The credit facility is secured by liens on substantially all our assets. The
joint-venture subsidiaries that operate the Lawrenceburg casino and the Belle of
Sioux City Casino are not co-borrowers under the credit facility. The credit
facility is secured by a pledge of the common stock of all of our wholly-owned
subsidiaries and by liens on substantially all of their other assets. The credit
facility also contains customary representations and warranties and affirmative
and negative covenants, including, among others, covenants relating to financial
and compliance reporting, capital expenditures, restricted payments, maintenance
of certain financial ratios, incurrence of liens, sale or disposition of assets
and incurrence of other debt.
At our option, interest for advances under the credit facility accrues at
either:
- the rate of interest for 1, 2, 3, or 6 month dollar deposits as quoted on
the Telerate System Reports in the London interbank eurodollar market
("LIBOR") plus a spread ranging from 1.50% to 2.75%; or
- the higher of (1) the rate most recently announced by Wells Fargo as its
"prime rate" or (2) the Federal Funds Rate plus one-half of one percent
per annum (such higher rate, the "Base Rate") plus a spread ranging from
0.25% to 1.50%.
The credit facility provides that interest on LIBOR advances is payable at
the end of each applicable interest period or quarterly. Interest on Base Rate
advances is payable quarterly. Upon default, interest accrues at the Base Rate
plus 2.00%.
Under the terms of the credit facility, we have the right, within two years
following the closing of the credit facility, to arrange for a $75 million
increase to the borrowing availability under the credit facility. In addition,
we have the right, within two years following the closing, to arrange for a
further $150 million increase to fund the purchase of all outstanding minority
interests in the Lawrenceburg partnership. The increases in the facility remain
subject to a number of contingencies, including lender approval. We cannot
assure you that we will be able to obtain either of the increases to the credit
facility or that they will be available on acceptable terms. If we are unable to
secure the $150 million increase to the credit facility or obtain timely
alternative financing on acceptable terms, we may not be able to fund a
potential offer to purchase the minority interests in our Lawrenceburg
partnership.
As of June 30, 1999, as adjusted to reflect the funding of the redemption of
our 12% convertible subordinated notes, we had $130.0 million outstanding under
the credit facility.
78
<PAGE>
FIRST MORTGAGE NOTES
In June, 1996, we issued $235 million principal amount of 13 1/4% first
mortgage notes due 2004. The 13 1/4% first mortgage notes are secured by, among
other things, a first priority security interest in substantially all of our
assets. In connection with the issuance of the outstanding notes, we commenced
an offer to purchase our $235 million principal amount of 13 1/4% first mortgage
notes due 2004. We also solicited consents to permit us to create additional
liens on the collateral securing our obligations under the 13 1/4% first
mortgage notes and amend the indenture and the related security documents of the
13 1/4% first mortgage notes to eliminate the subsidiary guarantee provisions
and most of the financial and restrictive covenants in the indenture.

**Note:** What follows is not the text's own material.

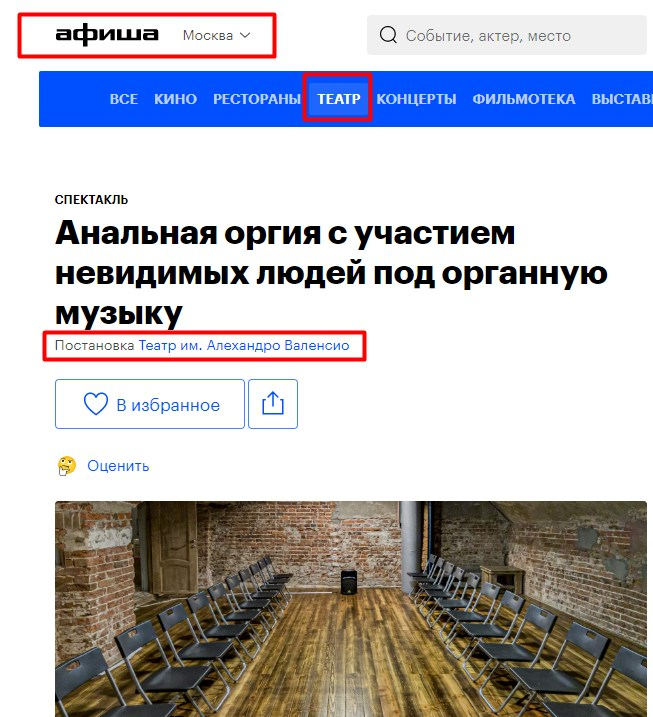Focus the Событие, актер, место search field

[x=507, y=35]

On May 18, 1999, we received consents to the amendments from holders of
approximately 90% of the outstanding principal amount of the 13 1/4% first
mortgage notes. On June 7, 1999, we repurchased all of the 13 1/4% first
mortgage notes that were tendered pursuant to our offer to purchase. As of June
30, 1999 we have $22,242,000 principal amount of such notes outstanding. We are
required under the terms of the credit facility to cash collateralize our
remaining obligations and call for redemption all outstanding 13 1/4% first
mortgage notes on the earliest redemption date, June 1, 2000.
CONVERTIBLE SUBORDINATED NOTES
In June 1994, we issued $115 million principal amount of 12% convertible
subordinated notes due 2001. On June 8, 1999, we issued a notice of redemption
to redeem our $115 million aggregate principal amount of 12% convertible
subordinated notes due 2001, at a price equal to 102% per note. On July 7, 1999,
we redeemed all of our $115 million 12% convertible subordinated notes using
borrowings under the credit facility.
79
<PAGE>
DESCRIPTION OF THE EXCHANGE NOTES
Except as otherwise indicated below, the following summary applies to both
the outstanding notes and the exchange notes. For this section, the term "Notes"

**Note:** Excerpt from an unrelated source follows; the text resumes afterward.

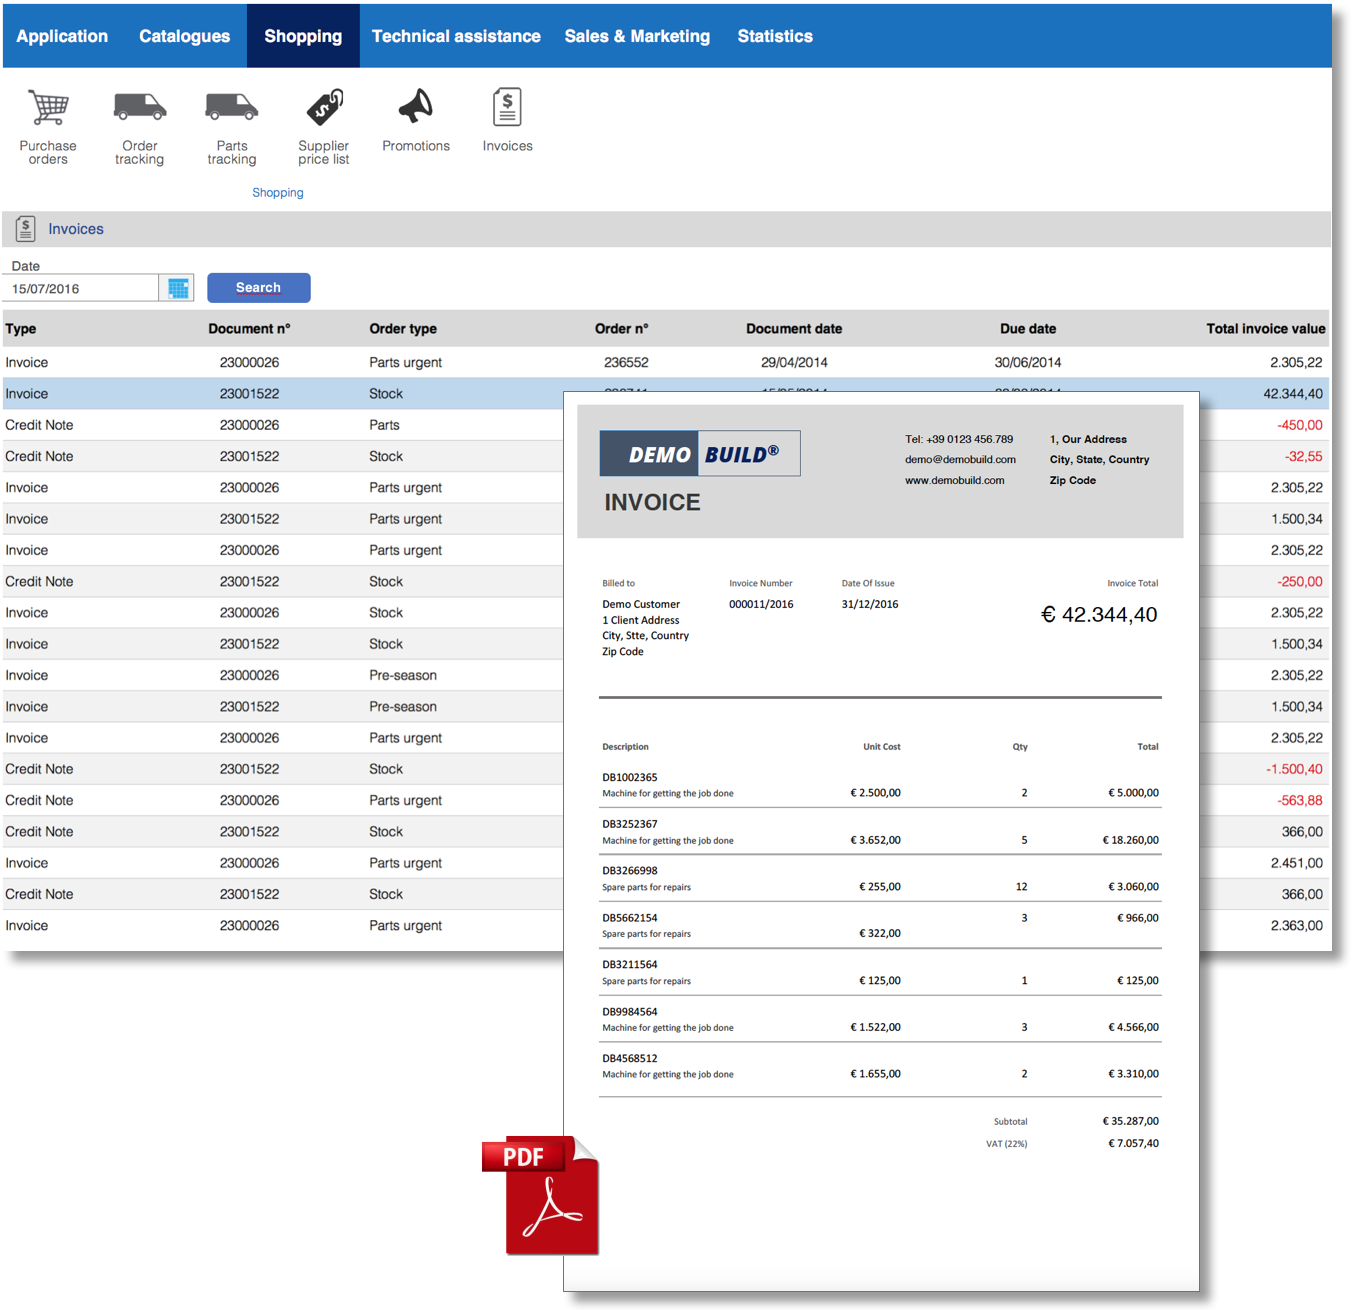Open the Technical assistance tab
The image size is (1353, 1310).
click(x=456, y=36)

means both the outstanding notes and the exchange notes unless otherwise
indicated.
The outstanding notes were, and the exchange notes will be, issued under the
indenture dated as of June 8, 1999, among the Company, the Subsidiary
Guarantors, as guarantors, and, Bank One Trust Company, NA, as trustee. In this
description, the word "Company" refers only to Argosy Gaming Company and not to
any of its subsidiaries.
The terms of the exchange notes are nearly identical to the outstanding
notes in all material respects, including interest rate and maturity, except
that the exchange notes will not be subject to:
- the restrictions on transfer; and
- the registration rights agreement's covenants regarding registration.
The following summary of certain provisions of the Indenture does not
purport to be complete and is subject to, and is qualified in its entirety by
reference to, all the provisions of the Indenture, including the definitions of
certain terms therein and those terms made a part thereof by the Trust Indenture
Act of 1939, as amended. We urge you to read the Indenture, because it and not
this description, defines your rights as holders of the Notes. You may obtain
copies of the Indenture from the Company upon request. Certain defined terms
used in this description but not defined below under "--Certain Definitions"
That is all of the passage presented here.